== MATERIAL FOR THE TASK ==

--

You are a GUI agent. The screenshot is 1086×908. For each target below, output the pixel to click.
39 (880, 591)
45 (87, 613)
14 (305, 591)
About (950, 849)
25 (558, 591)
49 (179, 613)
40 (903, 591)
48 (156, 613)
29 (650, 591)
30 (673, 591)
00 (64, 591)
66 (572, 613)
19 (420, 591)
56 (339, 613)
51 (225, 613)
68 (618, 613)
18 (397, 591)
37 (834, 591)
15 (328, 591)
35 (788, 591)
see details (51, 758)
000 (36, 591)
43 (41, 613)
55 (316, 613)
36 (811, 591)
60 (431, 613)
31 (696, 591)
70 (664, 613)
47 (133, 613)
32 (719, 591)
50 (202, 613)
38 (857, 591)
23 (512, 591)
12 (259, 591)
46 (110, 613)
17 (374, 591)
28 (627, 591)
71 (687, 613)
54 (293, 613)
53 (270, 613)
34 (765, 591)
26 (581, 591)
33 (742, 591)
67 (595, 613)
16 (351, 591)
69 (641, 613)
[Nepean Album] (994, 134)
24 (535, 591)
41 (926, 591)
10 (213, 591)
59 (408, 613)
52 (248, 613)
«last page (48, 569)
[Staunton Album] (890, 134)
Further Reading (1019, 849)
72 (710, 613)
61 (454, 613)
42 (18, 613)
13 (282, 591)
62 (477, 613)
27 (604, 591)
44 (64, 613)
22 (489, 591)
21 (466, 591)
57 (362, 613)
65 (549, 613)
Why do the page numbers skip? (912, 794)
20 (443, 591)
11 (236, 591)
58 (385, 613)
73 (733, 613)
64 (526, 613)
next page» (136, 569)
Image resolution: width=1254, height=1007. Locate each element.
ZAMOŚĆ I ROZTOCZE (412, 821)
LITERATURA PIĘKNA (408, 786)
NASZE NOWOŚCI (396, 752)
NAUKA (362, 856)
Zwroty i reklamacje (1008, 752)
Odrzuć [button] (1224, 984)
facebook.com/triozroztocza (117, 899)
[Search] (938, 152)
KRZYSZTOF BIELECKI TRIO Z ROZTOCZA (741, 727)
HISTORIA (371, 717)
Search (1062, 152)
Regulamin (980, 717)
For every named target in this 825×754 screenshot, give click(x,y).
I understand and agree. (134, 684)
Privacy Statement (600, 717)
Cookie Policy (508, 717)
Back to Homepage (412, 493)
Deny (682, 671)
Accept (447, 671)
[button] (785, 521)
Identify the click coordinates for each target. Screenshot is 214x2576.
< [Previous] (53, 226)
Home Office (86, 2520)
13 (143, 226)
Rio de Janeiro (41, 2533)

--

== OBJECTIVE ==
Please output all of the material above as a two-column CSV with the headers text and answer, one row for each answered line. Put each value in its own double-quoted field, with any line breaks replaced by spaces.

== EXERCISE RESPONSE ==
text,answer
"You are a GUI agent. The screenshot is 1086×908. For each target below, output the pixel to click. 39","(880, 591)"
"45","(87, 613)"
"14","(305, 591)"
"About","(950, 849)"
"25","(558, 591)"
"49","(179, 613)"
"40","(903, 591)"
"48","(156, 613)"
"29","(650, 591)"
"30","(673, 591)"
"00","(64, 591)"
"66","(572, 613)"
"19","(420, 591)"
"56","(339, 613)"
"51","(225, 613)"
"68","(618, 613)"
"18","(397, 591)"
"37","(834, 591)"
"15","(328, 591)"
"35","(788, 591)"
"see details","(51, 758)"
"000","(36, 591)"
"43","(41, 613)"
"55","(316, 613)"
"36","(811, 591)"
"60","(431, 613)"
"31","(696, 591)"
"70","(664, 613)"
"47","(133, 613)"
"32","(719, 591)"
"50","(202, 613)"
"38","(857, 591)"
"23","(512, 591)"
"12","(259, 591)"
"46","(110, 613)"
"17","(374, 591)"
"28","(627, 591)"
"71","(687, 613)"
"54","(293, 613)"
"53","(270, 613)"
"34","(765, 591)"
"26","(581, 591)"
"33","(742, 591)"
"67","(595, 613)"
"16","(351, 591)"
"69","(641, 613)"
"[Nepean Album]","(994, 134)"
"24","(535, 591)"
"41","(926, 591)"
"10","(213, 591)"
"59","(408, 613)"
"52","(248, 613)"
"«last page","(48, 569)"
"[Staunton Album]","(890, 134)"
"Further Reading","(1019, 849)"
"72","(710, 613)"
"61","(454, 613)"
"42","(18, 613)"
"13","(282, 591)"
"62","(477, 613)"
"27","(604, 591)"
"44","(64, 613)"
"22","(489, 591)"
"21","(466, 591)"
"57","(362, 613)"
"65","(549, 613)"
"Why do the page numbers skip?","(912, 794)"
"20","(443, 591)"
"11","(236, 591)"
"58","(385, 613)"
"73","(733, 613)"
"64","(526, 613)"
"next page»","(136, 569)"
"Image resolution: width=1254, height=1007. Locate each element. ZAMOŚĆ I ROZTOCZE","(412, 821)"
"LITERATURA PIĘKNA","(408, 786)"
"NASZE NOWOŚCI","(396, 752)"
"NAUKA","(362, 856)"
"Zwroty i reklamacje","(1008, 752)"
"Odrzuć [button]","(1224, 984)"
"facebook.com/triozroztocza","(117, 899)"
"[Search]","(938, 152)"
"KRZYSZTOF BIELECKI TRIO Z ROZTOCZA","(741, 727)"
"HISTORIA","(371, 717)"
"Search","(1062, 152)"
"Regulamin","(980, 717)"
"For every named target in this 825×754 screenshot, give click(x,y). I understand and agree.","(134, 684)"
"Privacy Statement","(600, 717)"
"Cookie Policy","(508, 717)"
"Back to Homepage","(412, 493)"
"Deny","(682, 671)"
"Accept","(447, 671)"
"[button]","(785, 521)"
"Identify the click coordinates for each target. Screenshot is 214x2576. < [Previous]","(53, 226)"
"Home Office","(86, 2520)"
"13","(143, 226)"
"Rio de Janeiro","(41, 2533)"